-- What is needed --
All entries below are to be set down again exactly as given.

Recorded data:
=======
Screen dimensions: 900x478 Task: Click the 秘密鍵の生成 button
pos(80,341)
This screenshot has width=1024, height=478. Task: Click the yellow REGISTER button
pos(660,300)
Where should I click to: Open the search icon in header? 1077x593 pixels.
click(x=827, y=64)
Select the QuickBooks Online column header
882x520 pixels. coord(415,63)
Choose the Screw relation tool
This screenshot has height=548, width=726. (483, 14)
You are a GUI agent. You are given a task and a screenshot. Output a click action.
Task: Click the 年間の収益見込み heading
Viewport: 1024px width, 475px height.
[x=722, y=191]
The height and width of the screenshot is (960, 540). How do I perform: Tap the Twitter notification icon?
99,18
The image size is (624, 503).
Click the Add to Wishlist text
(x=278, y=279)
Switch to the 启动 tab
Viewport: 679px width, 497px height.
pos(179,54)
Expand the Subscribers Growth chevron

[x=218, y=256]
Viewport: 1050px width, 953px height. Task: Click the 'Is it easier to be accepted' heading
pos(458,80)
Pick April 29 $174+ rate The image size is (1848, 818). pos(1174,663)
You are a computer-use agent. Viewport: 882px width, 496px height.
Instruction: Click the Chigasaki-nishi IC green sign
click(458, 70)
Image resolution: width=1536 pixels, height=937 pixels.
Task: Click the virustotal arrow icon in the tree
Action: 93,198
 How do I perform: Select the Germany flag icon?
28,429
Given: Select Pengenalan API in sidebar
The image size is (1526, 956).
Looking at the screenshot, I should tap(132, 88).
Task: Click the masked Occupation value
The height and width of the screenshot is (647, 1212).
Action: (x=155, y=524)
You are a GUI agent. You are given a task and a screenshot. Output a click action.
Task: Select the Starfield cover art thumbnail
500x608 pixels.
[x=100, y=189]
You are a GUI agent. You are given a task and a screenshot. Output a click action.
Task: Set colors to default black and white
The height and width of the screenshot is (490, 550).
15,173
=======
-- Answer for the task --
Screen dimensions: 900x478 Task: Click the 秘密鍵の生成 button
pos(80,341)
This screenshot has width=1024, height=478. Task: Click the yellow REGISTER button
pos(660,300)
Where should I click to: Open the search icon in header? 1077x593 pixels.
click(x=827, y=64)
Select the QuickBooks Online column header
882x520 pixels. coord(415,63)
Choose the Screw relation tool
This screenshot has height=548, width=726. (483, 14)
You are a GUI agent. You are given a task and a screenshot. Output a click action.
Task: Click the 年間の収益見込み heading
Viewport: 1024px width, 475px height.
[x=722, y=191]
The height and width of the screenshot is (960, 540). How do I perform: Tap the Twitter notification icon?
99,18
The image size is (624, 503).
Click the Add to Wishlist text
(x=278, y=279)
Switch to the 启动 tab
Viewport: 679px width, 497px height.
pos(179,54)
Expand the Subscribers Growth chevron

[x=218, y=256]
Viewport: 1050px width, 953px height. Task: Click the 'Is it easier to be accepted' heading
pos(458,80)
Pick April 29 $174+ rate The image size is (1848, 818). pos(1174,663)
You are a computer-use agent. Viewport: 882px width, 496px height.
Instruction: Click the Chigasaki-nishi IC green sign
click(458, 70)
Image resolution: width=1536 pixels, height=937 pixels.
Task: Click the virustotal arrow icon in the tree
Action: 93,198
 How do I perform: Select the Germany flag icon?
28,429
Given: Select Pengenalan API in sidebar
The image size is (1526, 956).
Looking at the screenshot, I should tap(132, 88).
Task: Click the masked Occupation value
The height and width of the screenshot is (647, 1212).
Action: (x=155, y=524)
You are a GUI agent. You are given a task and a screenshot. Output a click action.
Task: Select the Starfield cover art thumbnail
500x608 pixels.
[x=100, y=189]
You are a GUI agent. You are given a task and a screenshot. Output a click action.
Task: Set colors to default black and white
The height and width of the screenshot is (490, 550).
15,173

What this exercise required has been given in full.